How far behind these developments can a social integration problem be? All the European nations were excellent social integrators when they were in their colonial frontier periods. Look at the lovely fusion of Norman nobles with Anglo-Saxon and then Welsh and Scottish peoples in Britain. (It would be fair to say the Irish never integrated into Britain properly… Signs don’t look too promising for Irish integration in Europe just at the moment either…) Look at the disparate tribes and settlers who now make up the French, German, Spanish and even Polish states. Lots of land and lots of opportunity leads to lots of integration. But the stresses of population density and lack of opportunity have the same affect on modern Europe as they did in the time of overpopulation before the Great Famine and Black Death that halved the European population in the fourteenth century. (Allowing another round of ‘integration’ to be achieved.) Then look at the nationalism and violence and ethnic cleansing that follows many a financial crisis brought on by overpopulation and lack of opportunity. (Consider the timing of the various Pogroms against the Jews in parts of Europe.)
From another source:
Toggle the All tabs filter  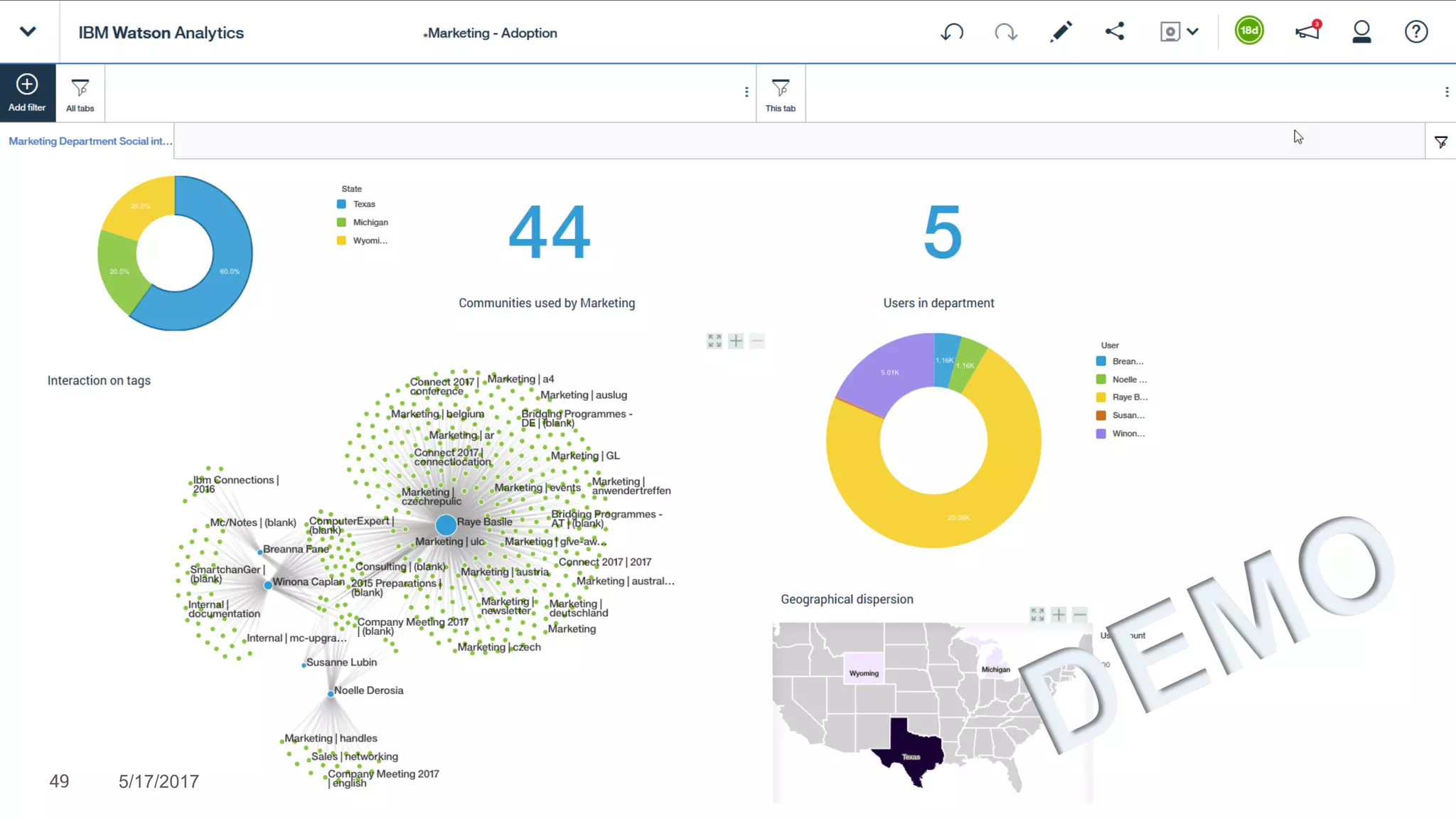pos(80,94)
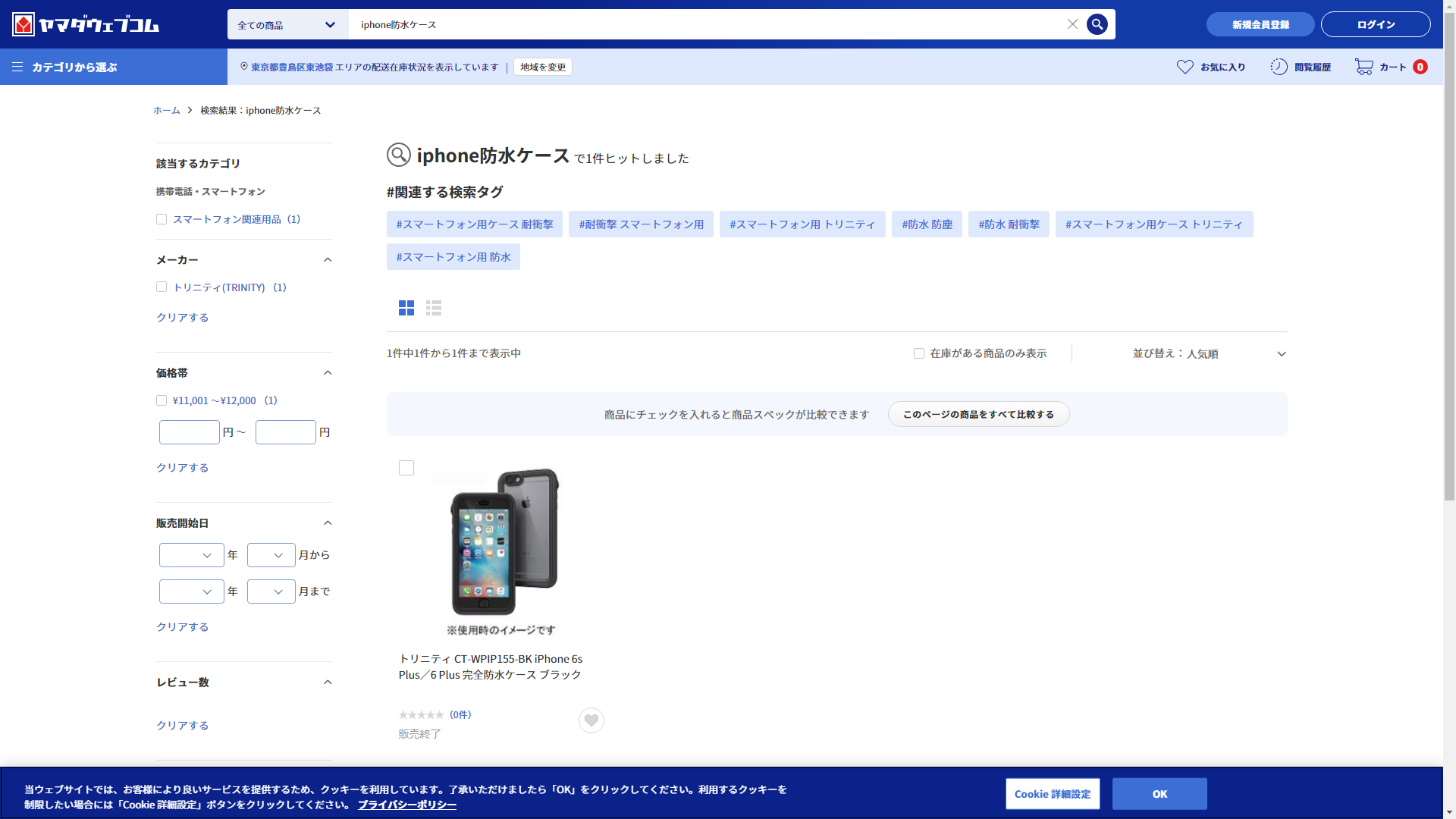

The United States still has a few frontiers in places like Alaska, but pretty much only in the way that Britain could export the restless younger sons to the Empire in the 1800’s. Places like California are not far behind New York in their path to European density and lack of opportunity for unskilled newcomers. The days of the average illiterate refugee making their fortunes, are a long way behind the US in states like New Hampshire or Pennsylvania. Lack of opportunity alone will cramp the integration dream.
More importantly though, the US has been advancing along the path to an ideal small ‘s’ socialist state quite quickly. (See Obama’s Healthcare plan.) With that has come the whole baggage of an intellectual and educational class more disparaging of American culture than supportive of it. They have not yet achieved the dominance they have in more ‘advanced’ cultures like Europe and the other Dominions, but they are not far off it. Inevitably the new immigrants are going to start getting the same educational experience of ‘what is there to be proud of’ as those in Europe. It may not be common in the US yet, but it is already the dominant position in certain Democrat voting states.
Fortunately the vast majority of new immigrants are apparently arriving in non-Democrat voting states. (Or perhaps there is a cause and effect here… consider voting patterns over time and look which states have moved from Democrat to Republican… hmm…) Places like Texas are moving forward precisely because they still consider themselves to be frontier economies, and are acting as though such ‘integrate by opportunity’ rules are still applicable. By contrast to the states who are trying to legislate an ‘equality’ based on fanciful ideas (and in a way that emphasises the advantages of NOT integrating), there is a chance that states like Texas can hold the dysfunctional integration tide back a bit longer.
On the other hand I heard just today a very good and entertaining talk by a Marxist (yes there are still people who call themselves that!) called Terry Eagleton (a Professor, naturally... of English Literature, unsuprisingly...) on radio. He made the delightful comment that listening to Americans go on about ‘God and Country’ (in their best impersonation of a pompous Victorian middle class English twat) just makes jaded Europeans stare at their shoes and hope it will stop soon.
If historical patterns are anything to go by, it probably will.